My husband has just been diagnosed with pancreatic cancer

Hi all,

My husband was diagnosed with pancreatic cancer and lesions on his liver last week. He had 4 biopsies taken from his liver. We are waiting on the results of this so don't know what stage yet or a treatment plan. He is trying to carry on as normal as possible (where pain allows) and putting on a brave face. I on the other hand am absolutely terrified, i think it's the unknown and not knowing how to support and care for him properly without overwhelming him  or him feeling suffocated.

He also has a nine year old son with his ex-wife that he adores and we are unsure how best to tell him. Any advice that the community could give would be greatly appreciated. Thank you in advance.

  • Hello Kbro, 

    I am so sorry to hear about your husband's pancreatic cancer diagnosis - it must be such an anxious time for you as you are waiting for the results and to get more clarity and more details regarding staging and treatment plans. As you said, it's the unknown that can be truly terrifying and hopefully you will have all the information very soon once you have been given the biopsy results. It's so difficult sometimes to find the right words to support a loved one with cancer or as you said to know how to be there for him without him feeling overwhelmed. There is information on our website for Family, friends and caregivers  where you will find out more about how to support someone with cancer. There isn't obviously one steadfast rule on how best to support someone with cancer and I am sure, as you know your husband best, just going with your instinct and intuition will work wonders but I hope you will find that page interesting and it even has a nice little video with tips from people with cancer about talking to someone with cancer. 

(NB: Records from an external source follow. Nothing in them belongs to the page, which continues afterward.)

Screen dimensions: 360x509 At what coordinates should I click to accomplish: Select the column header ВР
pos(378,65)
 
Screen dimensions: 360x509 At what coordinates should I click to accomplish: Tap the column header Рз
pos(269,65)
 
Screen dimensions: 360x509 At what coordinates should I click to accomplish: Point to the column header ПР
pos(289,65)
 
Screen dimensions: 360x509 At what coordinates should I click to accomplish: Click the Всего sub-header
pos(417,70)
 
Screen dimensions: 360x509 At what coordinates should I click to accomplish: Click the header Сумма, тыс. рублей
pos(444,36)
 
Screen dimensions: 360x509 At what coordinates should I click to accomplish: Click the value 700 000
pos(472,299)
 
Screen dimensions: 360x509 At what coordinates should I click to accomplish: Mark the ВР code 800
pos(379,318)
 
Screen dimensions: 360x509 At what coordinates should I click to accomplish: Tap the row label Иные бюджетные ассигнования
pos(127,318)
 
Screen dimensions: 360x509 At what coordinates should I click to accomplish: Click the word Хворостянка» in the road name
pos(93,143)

    I would also like to make you aware of our page on talking to children about cancer which will have some useful tips and I am sure other members of our community will have been in a similar place before and will be along shortly to share their experience with you. 

    We're thinking of you and your husband during this difficult time and wanted you to know that we are all here for you anytime you want to offload. If there is anything you want to discuss or ask about once you get all the details of the diagnosis, feel free to give our cancer nurses a call on this free number 0808 800 4040 - their helpline is open Monday to Friday from 9am to 5pm. 

    Best wishes, 

    Lucie, Cancer Chat Moderator

  • Hi,

    My husband has pancreatic cancer and now 6 sessions into chemo.

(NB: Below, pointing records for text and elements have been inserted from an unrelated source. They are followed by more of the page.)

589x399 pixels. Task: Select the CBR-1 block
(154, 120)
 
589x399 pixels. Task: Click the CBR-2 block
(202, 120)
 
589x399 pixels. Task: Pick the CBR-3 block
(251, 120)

    He's only 52 me 45 with 2 kids.

    The unknown is so hard.  You just want answes at this stage and its a waiting game. 

    Its so hard for you all to get your head around it all but as time goes on you kinda do. People say stay positive, yeah right that's all well and good but dam hard when your falling to pieces inside but trying to stay strong on the outside.

    Family and friends can be amazing but it gets to the point we're its all to overwhelming when everyone messages daily/weekly wanting to know how your are/they are.

    Try and be yourself and ask thoses around you to treat your husband as normal.  You want normality as much as possible, I find that helps. 

    Crying every day for 3 weeks maybe 4 was my way to begin with now its calmed down but still have melt downs every so often.

    It's frustrating, its scary, it's the unknowing, its the sadness and loneliness, everything that beats you up your not alone .

    Do you feel your treading on eggshells around your hubby or can you talk openly to each other about it.

    The pain he is in am I assuming its in husband back ?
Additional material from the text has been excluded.